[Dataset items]
####
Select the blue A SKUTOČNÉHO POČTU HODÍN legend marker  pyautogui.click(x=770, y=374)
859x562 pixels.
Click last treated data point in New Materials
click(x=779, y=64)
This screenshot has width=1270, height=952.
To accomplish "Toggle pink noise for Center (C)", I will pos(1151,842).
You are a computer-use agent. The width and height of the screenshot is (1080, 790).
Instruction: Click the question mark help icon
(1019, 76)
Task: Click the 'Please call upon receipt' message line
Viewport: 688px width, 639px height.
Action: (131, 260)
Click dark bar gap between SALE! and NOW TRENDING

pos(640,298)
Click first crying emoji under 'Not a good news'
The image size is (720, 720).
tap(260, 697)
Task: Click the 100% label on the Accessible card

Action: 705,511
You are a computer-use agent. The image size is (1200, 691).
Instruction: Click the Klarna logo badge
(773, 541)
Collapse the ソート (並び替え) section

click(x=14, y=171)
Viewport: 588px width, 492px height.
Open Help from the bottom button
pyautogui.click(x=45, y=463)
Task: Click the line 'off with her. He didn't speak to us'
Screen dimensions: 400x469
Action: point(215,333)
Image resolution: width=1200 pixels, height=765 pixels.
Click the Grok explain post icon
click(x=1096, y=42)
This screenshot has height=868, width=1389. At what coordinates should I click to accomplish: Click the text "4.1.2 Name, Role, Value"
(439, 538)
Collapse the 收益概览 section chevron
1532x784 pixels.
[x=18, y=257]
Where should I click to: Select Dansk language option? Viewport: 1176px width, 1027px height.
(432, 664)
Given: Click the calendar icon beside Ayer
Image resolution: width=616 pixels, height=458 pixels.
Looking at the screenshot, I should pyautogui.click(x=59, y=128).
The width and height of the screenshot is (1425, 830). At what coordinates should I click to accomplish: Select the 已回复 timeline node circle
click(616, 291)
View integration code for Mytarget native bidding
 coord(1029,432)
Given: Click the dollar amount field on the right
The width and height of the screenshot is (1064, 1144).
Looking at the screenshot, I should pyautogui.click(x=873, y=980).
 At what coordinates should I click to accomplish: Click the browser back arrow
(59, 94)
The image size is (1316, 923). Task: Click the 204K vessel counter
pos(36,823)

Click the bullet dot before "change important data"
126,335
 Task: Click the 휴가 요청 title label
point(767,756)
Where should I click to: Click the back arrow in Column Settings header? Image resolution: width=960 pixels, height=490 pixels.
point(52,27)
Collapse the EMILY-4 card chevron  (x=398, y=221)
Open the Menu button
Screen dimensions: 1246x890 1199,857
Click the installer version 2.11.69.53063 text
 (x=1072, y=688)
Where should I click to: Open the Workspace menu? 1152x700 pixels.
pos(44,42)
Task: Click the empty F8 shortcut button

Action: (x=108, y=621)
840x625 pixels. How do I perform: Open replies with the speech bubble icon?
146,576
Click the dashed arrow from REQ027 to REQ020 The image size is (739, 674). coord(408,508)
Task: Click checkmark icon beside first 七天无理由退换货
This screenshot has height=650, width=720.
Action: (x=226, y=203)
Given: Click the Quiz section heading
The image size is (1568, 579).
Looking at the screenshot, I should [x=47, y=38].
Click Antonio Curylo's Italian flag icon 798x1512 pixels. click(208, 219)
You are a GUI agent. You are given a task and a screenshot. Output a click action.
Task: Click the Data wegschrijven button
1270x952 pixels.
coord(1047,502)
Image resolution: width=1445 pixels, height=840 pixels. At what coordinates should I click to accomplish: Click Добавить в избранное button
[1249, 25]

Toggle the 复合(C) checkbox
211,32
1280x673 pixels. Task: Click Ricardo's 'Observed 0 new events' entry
####
• **What the task requires**
Return every one of the lines above, unchanged and in the same order.

• **Answer to this problem**
Select the blue A SKUTOČNÉHO POČTU HODÍN legend marker  pyautogui.click(x=770, y=374)
859x562 pixels.
Click last treated data point in New Materials
click(x=779, y=64)
This screenshot has width=1270, height=952.
To accomplish "Toggle pink noise for Center (C)", I will pos(1151,842).
You are a computer-use agent. The width and height of the screenshot is (1080, 790).
Instruction: Click the question mark help icon
(1019, 76)
Task: Click the 'Please call upon receipt' message line
Viewport: 688px width, 639px height.
Action: (131, 260)
Click dark bar gap between SALE! and NOW TRENDING

pos(640,298)
Click first crying emoji under 'Not a good news'
The image size is (720, 720).
tap(260, 697)
Task: Click the 100% label on the Accessible card

Action: 705,511
You are a computer-use agent. The image size is (1200, 691).
Instruction: Click the Klarna logo badge
(773, 541)
Collapse the ソート (並び替え) section

click(x=14, y=171)
Viewport: 588px width, 492px height.
Open Help from the bottom button
pyautogui.click(x=45, y=463)
Task: Click the line 'off with her. He didn't speak to us'
Screen dimensions: 400x469
Action: point(215,333)
Image resolution: width=1200 pixels, height=765 pixels.
Click the Grok explain post icon
click(x=1096, y=42)
This screenshot has height=868, width=1389. At what coordinates should I click to accomplish: Click the text "4.1.2 Name, Role, Value"
(439, 538)
Collapse the 收益概览 section chevron
1532x784 pixels.
[x=18, y=257]
Where should I click to: Select Dansk language option? Viewport: 1176px width, 1027px height.
(432, 664)
Given: Click the calendar icon beside Ayer
Image resolution: width=616 pixels, height=458 pixels.
Looking at the screenshot, I should pyautogui.click(x=59, y=128).
The width and height of the screenshot is (1425, 830). At what coordinates should I click to accomplish: Select the 已回复 timeline node circle
click(616, 291)
View integration code for Mytarget native bidding
 coord(1029,432)
Given: Click the dollar amount field on the right
The width and height of the screenshot is (1064, 1144).
Looking at the screenshot, I should pyautogui.click(x=873, y=980).
 At what coordinates should I click to accomplish: Click the browser back arrow
(59, 94)
The image size is (1316, 923). Task: Click the 204K vessel counter
pos(36,823)

Click the bullet dot before "change important data"
126,335
 Task: Click the 휴가 요청 title label
point(767,756)
Where should I click to: Click the back arrow in Column Settings header? Image resolution: width=960 pixels, height=490 pixels.
point(52,27)
Collapse the EMILY-4 card chevron  (x=398, y=221)
Open the Menu button
Screen dimensions: 1246x890 1199,857
Click the installer version 2.11.69.53063 text
 (x=1072, y=688)
Where should I click to: Open the Workspace menu? 1152x700 pixels.
pos(44,42)
Task: Click the empty F8 shortcut button

Action: (x=108, y=621)
840x625 pixels. How do I perform: Open replies with the speech bubble icon?
146,576
Click the dashed arrow from REQ027 to REQ020 The image size is (739, 674). coord(408,508)
Task: Click checkmark icon beside first 七天无理由退换货
This screenshot has height=650, width=720.
Action: (x=226, y=203)
Given: Click the Quiz section heading
The image size is (1568, 579).
Looking at the screenshot, I should [x=47, y=38].
Click Antonio Curylo's Italian flag icon 798x1512 pixels. click(208, 219)
You are a GUI agent. You are given a task and a screenshot. Output a click action.
Task: Click the Data wegschrijven button
1270x952 pixels.
coord(1047,502)
Image resolution: width=1445 pixels, height=840 pixels. At what coordinates should I click to accomplish: Click Добавить в избранное button
[1249, 25]

Toggle the 复合(C) checkbox
211,32
1280x673 pixels. Task: Click Ricardo's 'Observed 0 new events' entry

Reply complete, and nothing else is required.